According to its new guidance, health data can be hosted offshore within the European Economic Area (EEA) or with certain US organisations.

The benefits include reduced costs and more flexible data sharing, according to NHS Digital.

But the digital rights organisation Open Rights Group says allowing offshore data hosting is “dangerous”.

NHS Digital has included a four-step guide to migrating to cloud services, which covers risk assessments and choosing data hosting locations.

The guidance says that implementing data protection is “legally complex”.

A cloud service’s technical and support staff may be based in a different country from where the data is hosted but still have access to patient information.

In the US, only organisations that are part of the Privacy Shield scheme in partnership with the EU can safely host patient data, according to the report.

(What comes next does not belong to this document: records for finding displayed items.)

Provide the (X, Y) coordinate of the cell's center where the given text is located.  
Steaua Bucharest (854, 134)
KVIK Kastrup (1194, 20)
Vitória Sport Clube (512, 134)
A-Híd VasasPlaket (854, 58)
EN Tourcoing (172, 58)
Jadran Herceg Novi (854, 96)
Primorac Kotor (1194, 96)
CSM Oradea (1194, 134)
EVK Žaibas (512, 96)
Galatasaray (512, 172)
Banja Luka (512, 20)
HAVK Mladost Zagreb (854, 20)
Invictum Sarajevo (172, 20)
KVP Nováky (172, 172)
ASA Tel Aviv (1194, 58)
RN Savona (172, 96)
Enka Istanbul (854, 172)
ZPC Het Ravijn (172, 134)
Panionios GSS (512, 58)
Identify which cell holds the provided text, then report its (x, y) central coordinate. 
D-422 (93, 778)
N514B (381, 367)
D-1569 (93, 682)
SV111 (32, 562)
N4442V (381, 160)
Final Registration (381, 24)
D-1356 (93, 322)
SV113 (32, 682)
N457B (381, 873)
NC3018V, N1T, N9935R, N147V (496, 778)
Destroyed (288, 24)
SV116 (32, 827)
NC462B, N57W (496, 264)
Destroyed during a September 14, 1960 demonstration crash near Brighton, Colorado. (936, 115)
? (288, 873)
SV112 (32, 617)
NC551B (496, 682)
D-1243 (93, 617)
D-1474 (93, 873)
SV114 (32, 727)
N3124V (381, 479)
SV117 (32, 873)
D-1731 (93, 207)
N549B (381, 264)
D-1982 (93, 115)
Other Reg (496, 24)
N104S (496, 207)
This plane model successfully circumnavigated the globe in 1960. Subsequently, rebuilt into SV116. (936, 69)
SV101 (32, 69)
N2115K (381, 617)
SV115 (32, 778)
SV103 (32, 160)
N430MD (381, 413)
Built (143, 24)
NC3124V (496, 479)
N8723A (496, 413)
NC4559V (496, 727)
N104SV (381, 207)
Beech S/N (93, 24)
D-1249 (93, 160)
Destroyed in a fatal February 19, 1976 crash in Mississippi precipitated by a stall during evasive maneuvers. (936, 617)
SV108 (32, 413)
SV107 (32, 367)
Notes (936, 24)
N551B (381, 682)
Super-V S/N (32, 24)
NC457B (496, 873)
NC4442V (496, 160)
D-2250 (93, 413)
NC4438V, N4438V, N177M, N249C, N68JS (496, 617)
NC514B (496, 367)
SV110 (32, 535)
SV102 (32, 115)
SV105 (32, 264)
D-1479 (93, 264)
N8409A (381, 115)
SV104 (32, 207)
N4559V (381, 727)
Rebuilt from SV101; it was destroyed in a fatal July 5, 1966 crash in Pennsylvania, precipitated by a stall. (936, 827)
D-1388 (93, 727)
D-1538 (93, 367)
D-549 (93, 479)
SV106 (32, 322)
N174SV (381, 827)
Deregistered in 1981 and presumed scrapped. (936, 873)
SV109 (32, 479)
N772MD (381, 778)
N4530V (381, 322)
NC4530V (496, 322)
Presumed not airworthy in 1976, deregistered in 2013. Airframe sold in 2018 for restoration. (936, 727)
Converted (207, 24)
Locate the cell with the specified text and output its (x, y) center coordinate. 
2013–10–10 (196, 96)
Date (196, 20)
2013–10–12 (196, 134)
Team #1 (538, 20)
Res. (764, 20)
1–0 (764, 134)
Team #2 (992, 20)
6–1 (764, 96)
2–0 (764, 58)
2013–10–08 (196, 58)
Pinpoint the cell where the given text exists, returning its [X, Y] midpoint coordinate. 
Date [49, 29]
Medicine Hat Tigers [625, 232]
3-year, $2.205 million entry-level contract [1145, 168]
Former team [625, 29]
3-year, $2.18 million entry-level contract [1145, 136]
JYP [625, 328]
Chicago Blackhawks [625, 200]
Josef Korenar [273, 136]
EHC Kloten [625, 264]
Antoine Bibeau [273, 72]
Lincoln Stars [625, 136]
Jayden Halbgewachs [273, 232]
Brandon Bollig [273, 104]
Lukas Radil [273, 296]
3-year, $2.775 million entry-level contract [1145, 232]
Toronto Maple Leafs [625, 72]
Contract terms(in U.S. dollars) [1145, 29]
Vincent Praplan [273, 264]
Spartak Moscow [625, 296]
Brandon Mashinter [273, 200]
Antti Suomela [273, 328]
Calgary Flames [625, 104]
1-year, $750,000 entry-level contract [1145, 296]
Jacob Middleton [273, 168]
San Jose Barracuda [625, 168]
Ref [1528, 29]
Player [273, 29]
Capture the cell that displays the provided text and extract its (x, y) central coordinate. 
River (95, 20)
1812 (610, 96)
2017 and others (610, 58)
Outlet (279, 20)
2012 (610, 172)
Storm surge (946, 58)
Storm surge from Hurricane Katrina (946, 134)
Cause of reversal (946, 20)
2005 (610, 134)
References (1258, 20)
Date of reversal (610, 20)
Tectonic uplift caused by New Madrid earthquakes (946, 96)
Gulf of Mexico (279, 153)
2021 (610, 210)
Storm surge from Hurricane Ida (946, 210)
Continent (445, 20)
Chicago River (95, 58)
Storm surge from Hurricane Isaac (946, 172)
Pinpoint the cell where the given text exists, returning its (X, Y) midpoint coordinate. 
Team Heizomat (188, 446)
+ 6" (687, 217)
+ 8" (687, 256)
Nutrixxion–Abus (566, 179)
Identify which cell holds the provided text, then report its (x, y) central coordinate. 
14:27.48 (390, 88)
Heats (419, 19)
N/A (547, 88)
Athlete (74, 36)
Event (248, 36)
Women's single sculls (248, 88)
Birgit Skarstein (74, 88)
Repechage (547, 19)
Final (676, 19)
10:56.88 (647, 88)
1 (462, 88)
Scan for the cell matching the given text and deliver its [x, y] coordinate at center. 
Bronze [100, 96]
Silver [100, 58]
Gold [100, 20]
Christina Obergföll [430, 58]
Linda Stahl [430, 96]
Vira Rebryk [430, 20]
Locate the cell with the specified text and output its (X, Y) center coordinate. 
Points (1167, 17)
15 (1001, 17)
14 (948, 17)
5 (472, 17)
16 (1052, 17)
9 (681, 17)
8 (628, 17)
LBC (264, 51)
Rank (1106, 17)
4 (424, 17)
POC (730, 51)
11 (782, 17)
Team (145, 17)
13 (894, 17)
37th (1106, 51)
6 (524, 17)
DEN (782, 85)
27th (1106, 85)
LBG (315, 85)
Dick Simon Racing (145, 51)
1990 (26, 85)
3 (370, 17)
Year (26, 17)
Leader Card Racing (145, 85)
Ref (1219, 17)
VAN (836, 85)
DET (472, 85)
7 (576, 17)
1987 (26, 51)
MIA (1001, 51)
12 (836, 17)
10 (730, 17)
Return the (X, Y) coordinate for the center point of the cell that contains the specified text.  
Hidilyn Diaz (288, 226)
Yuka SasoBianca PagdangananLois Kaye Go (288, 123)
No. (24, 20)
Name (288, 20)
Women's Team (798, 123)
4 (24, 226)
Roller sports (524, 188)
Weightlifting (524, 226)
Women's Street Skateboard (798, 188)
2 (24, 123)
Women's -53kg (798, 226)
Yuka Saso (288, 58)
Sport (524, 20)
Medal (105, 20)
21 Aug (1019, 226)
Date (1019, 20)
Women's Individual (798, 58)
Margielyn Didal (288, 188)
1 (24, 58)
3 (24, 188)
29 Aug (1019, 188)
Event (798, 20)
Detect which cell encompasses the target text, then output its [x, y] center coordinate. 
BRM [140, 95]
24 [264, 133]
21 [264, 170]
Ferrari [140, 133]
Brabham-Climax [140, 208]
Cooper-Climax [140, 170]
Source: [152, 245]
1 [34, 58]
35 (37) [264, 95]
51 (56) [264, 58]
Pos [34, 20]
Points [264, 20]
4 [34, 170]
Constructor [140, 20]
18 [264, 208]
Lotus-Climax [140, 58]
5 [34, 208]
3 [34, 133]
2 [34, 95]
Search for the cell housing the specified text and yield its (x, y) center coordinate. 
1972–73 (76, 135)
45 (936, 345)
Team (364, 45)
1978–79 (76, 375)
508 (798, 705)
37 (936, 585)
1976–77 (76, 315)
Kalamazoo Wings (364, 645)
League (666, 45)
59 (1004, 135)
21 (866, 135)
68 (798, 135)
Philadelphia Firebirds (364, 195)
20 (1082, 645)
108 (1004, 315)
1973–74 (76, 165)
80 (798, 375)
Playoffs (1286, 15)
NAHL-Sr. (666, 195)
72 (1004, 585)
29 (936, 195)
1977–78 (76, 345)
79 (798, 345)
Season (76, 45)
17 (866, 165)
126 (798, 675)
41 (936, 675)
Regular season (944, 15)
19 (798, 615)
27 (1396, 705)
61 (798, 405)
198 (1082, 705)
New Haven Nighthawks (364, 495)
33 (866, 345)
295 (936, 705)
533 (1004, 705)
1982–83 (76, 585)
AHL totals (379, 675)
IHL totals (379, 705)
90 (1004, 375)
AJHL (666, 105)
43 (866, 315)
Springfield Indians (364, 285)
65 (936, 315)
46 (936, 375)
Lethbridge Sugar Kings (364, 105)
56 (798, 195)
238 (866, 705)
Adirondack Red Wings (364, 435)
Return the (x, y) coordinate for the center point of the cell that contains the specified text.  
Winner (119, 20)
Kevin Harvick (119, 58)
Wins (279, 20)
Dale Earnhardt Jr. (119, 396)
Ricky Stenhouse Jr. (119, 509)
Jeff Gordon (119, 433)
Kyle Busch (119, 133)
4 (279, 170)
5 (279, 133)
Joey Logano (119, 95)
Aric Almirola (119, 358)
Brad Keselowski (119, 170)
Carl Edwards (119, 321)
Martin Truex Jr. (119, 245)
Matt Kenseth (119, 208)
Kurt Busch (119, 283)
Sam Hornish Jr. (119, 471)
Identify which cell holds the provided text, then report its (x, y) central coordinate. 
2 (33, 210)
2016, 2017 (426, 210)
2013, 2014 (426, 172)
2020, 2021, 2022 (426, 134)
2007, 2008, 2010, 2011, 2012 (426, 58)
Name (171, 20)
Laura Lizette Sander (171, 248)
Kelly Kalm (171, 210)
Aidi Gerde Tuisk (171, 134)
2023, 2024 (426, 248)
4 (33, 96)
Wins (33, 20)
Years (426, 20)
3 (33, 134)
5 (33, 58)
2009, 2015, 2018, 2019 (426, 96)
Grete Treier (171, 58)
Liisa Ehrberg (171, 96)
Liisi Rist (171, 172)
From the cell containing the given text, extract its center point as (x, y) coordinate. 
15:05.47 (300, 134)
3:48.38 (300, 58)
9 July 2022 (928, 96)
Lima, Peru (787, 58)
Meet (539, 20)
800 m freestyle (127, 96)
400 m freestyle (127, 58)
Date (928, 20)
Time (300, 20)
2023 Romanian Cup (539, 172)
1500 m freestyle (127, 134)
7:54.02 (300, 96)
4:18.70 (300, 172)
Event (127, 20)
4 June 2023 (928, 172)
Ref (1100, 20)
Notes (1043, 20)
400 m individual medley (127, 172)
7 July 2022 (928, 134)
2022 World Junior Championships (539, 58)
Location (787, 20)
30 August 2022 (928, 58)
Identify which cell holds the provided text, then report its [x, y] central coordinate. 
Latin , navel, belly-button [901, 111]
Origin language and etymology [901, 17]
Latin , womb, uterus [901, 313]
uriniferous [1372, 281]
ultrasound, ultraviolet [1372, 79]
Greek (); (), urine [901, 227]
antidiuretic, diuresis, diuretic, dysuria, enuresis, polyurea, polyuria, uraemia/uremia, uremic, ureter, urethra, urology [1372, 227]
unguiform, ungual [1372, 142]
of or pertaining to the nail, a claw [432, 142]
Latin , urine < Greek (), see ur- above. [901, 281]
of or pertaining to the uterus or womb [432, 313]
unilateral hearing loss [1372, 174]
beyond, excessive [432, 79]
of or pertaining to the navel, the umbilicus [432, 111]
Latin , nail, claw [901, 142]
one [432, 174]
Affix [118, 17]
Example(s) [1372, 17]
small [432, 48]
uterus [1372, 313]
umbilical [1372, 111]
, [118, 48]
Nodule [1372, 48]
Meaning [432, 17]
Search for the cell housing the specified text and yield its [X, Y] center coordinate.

The Privacy Shield allows individual companies to comply with EU data protection requirements despite not being based in one of the 28 member states.

The European Commission can also approve countries not listed in the guidance for data hosting, according to the guidance.

Jim Killock, executive director of Open Rights Group, said that the Privacy Shield scheme was “highly open to legal challenge”.

“This is a dangerous move that could open up patient data for surveillance purposes, and that could have ramifications for patient health.”

“People might avoid getting care, which would obviously be very bad. Patient confidentiality has to come first.”